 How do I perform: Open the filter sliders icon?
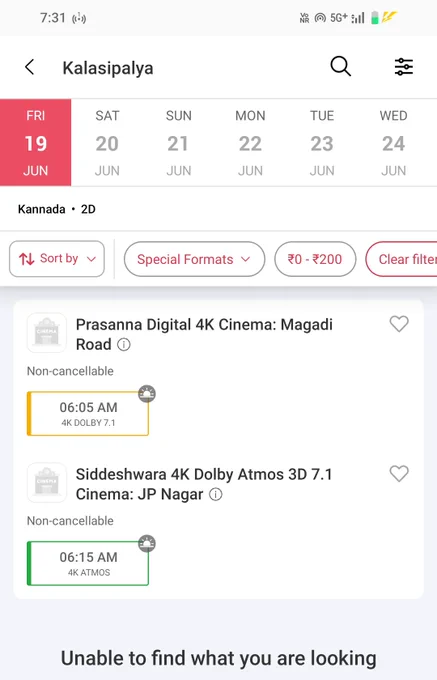pyautogui.click(x=404, y=67)
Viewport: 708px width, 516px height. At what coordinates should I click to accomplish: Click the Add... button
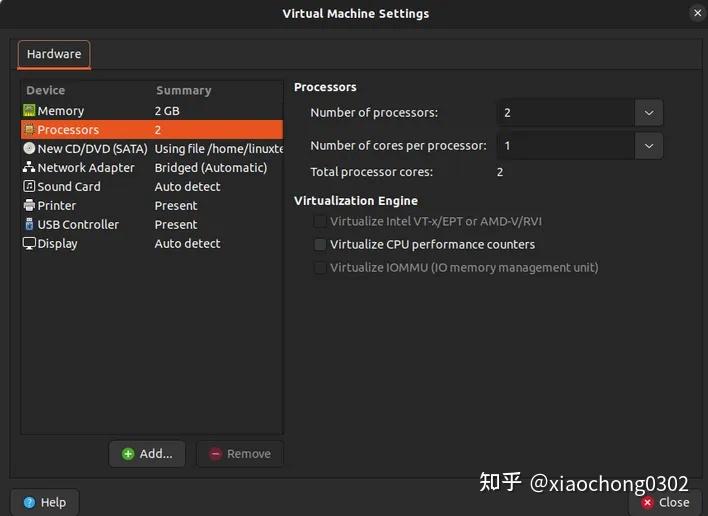147,454
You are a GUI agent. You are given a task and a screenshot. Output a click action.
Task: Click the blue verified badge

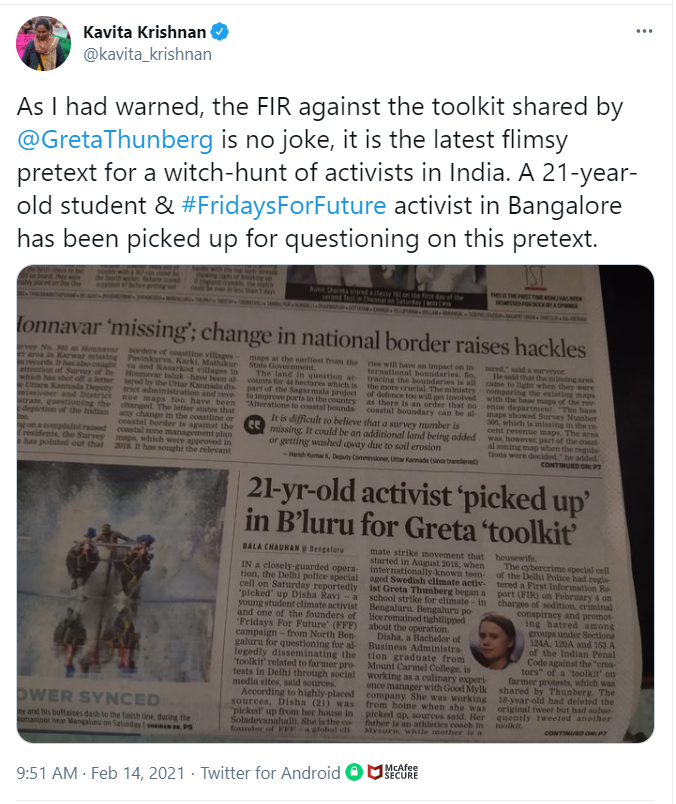click(x=220, y=32)
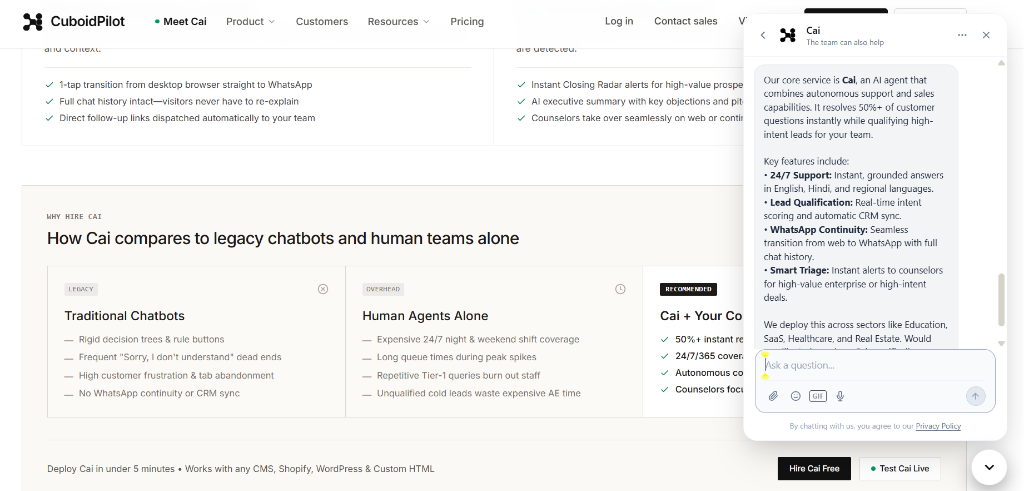
Task: Open the chat options three-dot menu
Action: coord(962,35)
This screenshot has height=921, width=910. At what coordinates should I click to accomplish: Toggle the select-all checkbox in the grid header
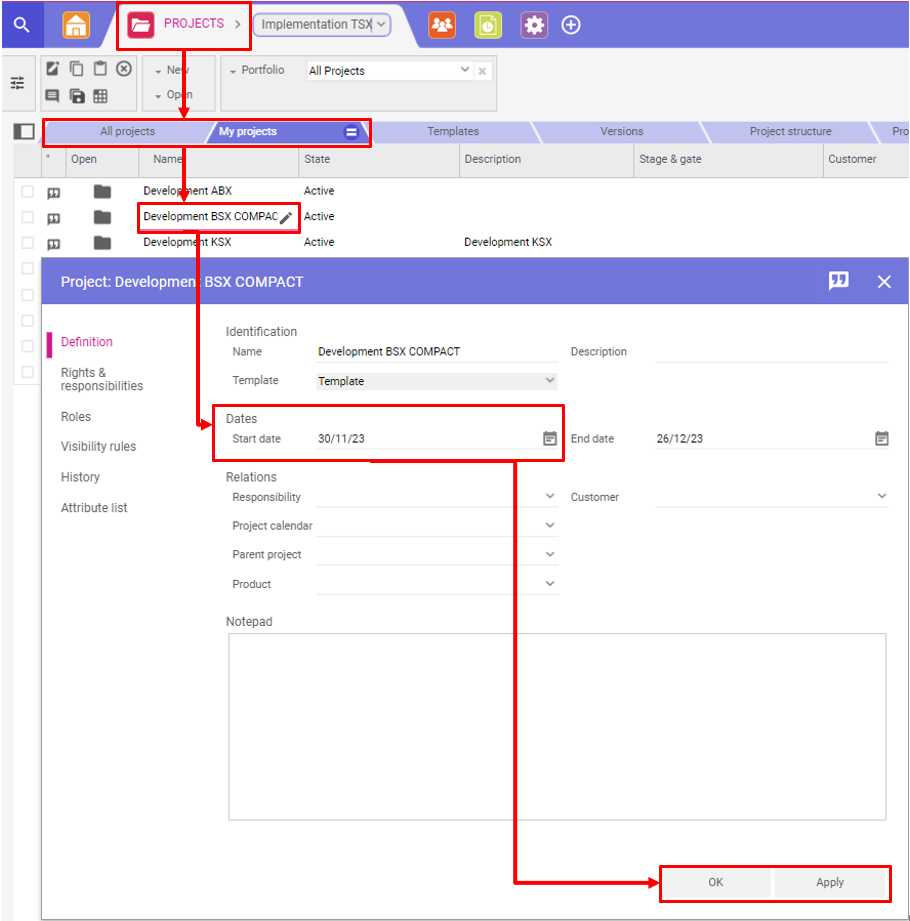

---

◆ **TASK BRIEF**:
Transcribe all the lines above exactly; any image among them is skipped.

◆ **PROBLEM SOLUTION**:
 How do I perform: Open the filter sliders icon?
pyautogui.click(x=404, y=67)
Viewport: 708px width, 516px height. At what coordinates should I click to accomplish: Click the Add... button
147,454
You are a GUI agent. You are given a task and a screenshot. Output a click action.
Task: Click the blue verified badge

click(x=220, y=32)
Task: Open the chat options three-dot menu
Action: coord(962,35)
This screenshot has height=921, width=910. At what coordinates should I click to accomplish: Toggle the select-all checkbox in the grid header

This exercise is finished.